Fort Worth

Investor behind Fort Worth amusement park runs afoul of Alabama regulators

The Alabama Securities Commission in December ordered the head of the investor group backing proposed DreamVision amusement parks planned for Fort Worth and Muscle Shoals, Alabama, to stop illegally selling residential real estate investments.

Bryan K. Robinson, through a company called Robinson Capital Investments Llc., allegedly sold securities in 2014, telling investors he would buy houses out of foreclosure and repair them for resale, according to the commission. The houses were never bought by Robinson, the commission said.

According to a cease and desist order issued Dec. 14 , Robinson collected $500,000 from two investors on the promise he would buy 85 single-family houses. Separately, he promised another investor from outside of Alabama that their $100,000 investment would buy 35 to 50 houses out of foreclosure.

Robinson promised the investors 11 percent interest and issued promissory notes secured by the real estate located in Madison County, Ala., the commission said. Further, neither Robinson or Robinson Capital Investments was registered to conduct business in the securities industry in Alabama, the document said.

Nearly a year ago, Robinson was introduced by Rick Silanskas, CEO of Florida-based DreamVision Co., as president and founder of Provident Global Capital in Alabama and as its lead investor. The 5,000-acre Fort Worth park was to be called DreamVision Mountain/DreamScape.
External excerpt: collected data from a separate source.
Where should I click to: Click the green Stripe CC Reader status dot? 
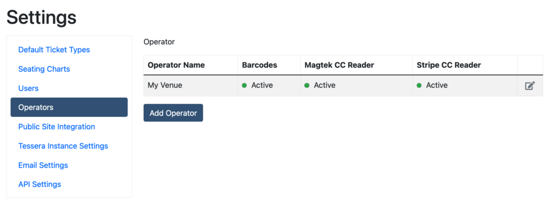pos(419,86)
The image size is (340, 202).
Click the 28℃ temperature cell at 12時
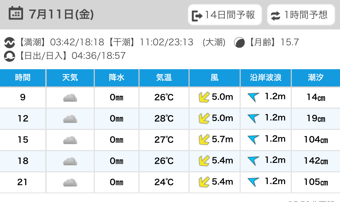(164, 118)
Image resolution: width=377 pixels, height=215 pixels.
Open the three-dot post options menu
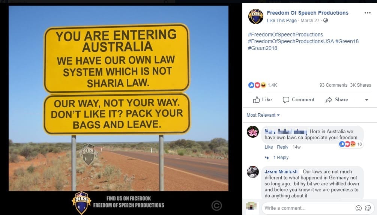(x=367, y=13)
But nothing appears to have happened on the project since. City and business leaders say they have had not heard from DreamVision executives, and there is no real estate deal by DreamVision recorded in deed records. Moreover, the company’s website no longer has information regarding the planned parks.

The Fort Worth park was to feature a massive “mountain” with man-made snow for snowboarding and bobsledding. Malcolm Clulow, creator of Ski Dubai, a 20-story indoor resort in Dubai, and considered the world’s top expert in indoor snowmaking, was said to be hired for the project and was introduced at the news conference.

In a recent email response to an inquiry from the Star-Telegram about the project, Acer Snowmec International responded, “You need to contact DreamVision, not us, for status of the project.”

Robinson had 28 days to respond to the Alabama Securities Commission.